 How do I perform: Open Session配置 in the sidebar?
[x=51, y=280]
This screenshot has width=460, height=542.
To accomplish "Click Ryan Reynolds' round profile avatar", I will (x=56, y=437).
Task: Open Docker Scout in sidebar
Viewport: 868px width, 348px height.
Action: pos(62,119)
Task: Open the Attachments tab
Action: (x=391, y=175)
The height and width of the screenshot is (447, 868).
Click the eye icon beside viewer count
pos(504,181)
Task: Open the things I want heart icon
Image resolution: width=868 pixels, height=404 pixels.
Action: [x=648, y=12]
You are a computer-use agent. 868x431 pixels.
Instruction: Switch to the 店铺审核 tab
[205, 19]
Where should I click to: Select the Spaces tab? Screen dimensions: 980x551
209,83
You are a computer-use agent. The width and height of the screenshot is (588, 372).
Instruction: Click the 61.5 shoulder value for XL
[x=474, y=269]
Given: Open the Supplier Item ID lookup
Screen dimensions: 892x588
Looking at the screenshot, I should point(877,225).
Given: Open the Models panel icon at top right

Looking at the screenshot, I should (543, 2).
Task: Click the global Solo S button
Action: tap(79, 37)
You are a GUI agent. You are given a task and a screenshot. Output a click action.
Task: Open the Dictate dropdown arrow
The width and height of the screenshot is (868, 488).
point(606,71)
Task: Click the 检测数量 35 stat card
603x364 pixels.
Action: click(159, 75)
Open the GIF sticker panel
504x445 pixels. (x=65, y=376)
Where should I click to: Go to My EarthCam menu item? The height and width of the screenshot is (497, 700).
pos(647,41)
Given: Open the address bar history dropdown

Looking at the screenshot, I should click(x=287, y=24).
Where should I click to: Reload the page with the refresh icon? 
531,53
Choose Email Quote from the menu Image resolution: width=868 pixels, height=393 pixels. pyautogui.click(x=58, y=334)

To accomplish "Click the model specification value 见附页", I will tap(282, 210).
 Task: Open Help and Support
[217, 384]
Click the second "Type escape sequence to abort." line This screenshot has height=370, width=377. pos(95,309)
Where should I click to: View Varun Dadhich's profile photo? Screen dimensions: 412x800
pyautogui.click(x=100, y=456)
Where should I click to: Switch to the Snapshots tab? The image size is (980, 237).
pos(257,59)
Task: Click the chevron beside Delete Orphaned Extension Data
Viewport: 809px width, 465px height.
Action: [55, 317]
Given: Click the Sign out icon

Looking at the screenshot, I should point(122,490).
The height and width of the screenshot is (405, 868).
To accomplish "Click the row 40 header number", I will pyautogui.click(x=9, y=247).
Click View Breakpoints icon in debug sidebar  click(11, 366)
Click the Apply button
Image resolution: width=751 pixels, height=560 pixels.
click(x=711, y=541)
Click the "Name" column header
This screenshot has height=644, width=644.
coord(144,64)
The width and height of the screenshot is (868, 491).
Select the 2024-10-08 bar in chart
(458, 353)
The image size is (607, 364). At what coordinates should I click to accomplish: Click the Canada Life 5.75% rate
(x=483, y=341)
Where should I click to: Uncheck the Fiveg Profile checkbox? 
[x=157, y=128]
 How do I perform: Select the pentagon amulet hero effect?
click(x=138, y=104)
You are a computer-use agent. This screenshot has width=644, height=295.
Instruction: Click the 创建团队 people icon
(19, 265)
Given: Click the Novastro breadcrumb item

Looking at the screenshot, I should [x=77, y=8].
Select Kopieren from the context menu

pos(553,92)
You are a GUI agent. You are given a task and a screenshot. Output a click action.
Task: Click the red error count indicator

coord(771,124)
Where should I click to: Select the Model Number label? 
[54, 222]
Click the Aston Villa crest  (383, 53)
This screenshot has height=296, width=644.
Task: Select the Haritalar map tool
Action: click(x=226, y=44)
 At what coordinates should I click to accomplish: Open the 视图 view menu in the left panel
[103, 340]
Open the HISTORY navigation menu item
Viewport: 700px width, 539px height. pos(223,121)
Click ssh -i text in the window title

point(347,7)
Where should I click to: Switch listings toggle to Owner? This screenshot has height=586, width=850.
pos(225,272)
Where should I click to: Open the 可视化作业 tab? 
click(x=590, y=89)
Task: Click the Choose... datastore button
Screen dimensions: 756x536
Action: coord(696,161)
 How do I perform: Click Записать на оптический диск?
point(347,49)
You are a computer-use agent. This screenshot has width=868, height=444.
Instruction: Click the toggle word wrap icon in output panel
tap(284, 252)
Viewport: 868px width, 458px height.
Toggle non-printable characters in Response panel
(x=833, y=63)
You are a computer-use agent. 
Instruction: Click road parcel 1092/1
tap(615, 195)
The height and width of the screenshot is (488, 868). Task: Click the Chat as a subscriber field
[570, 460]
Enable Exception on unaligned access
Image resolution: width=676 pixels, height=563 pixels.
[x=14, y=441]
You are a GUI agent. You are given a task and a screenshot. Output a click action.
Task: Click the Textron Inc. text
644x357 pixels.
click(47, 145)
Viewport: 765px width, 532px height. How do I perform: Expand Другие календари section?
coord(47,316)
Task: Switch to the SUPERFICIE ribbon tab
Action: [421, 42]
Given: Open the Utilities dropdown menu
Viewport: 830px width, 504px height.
-------
**Exercise description:** Each line of the records, from the opening one through the line holding "The height and width of the screenshot is (447, 868).", should be restated word for word, with nothing else in the answer.

**Solution for this task:**
 How do I perform: Open Session配置 in the sidebar?
[x=51, y=280]
This screenshot has width=460, height=542.
To accomplish "Click Ryan Reynolds' round profile avatar", I will (x=56, y=437).
Task: Open Docker Scout in sidebar
Viewport: 868px width, 348px height.
Action: pos(62,119)
Task: Open the Attachments tab
Action: (x=391, y=175)
The height and width of the screenshot is (447, 868).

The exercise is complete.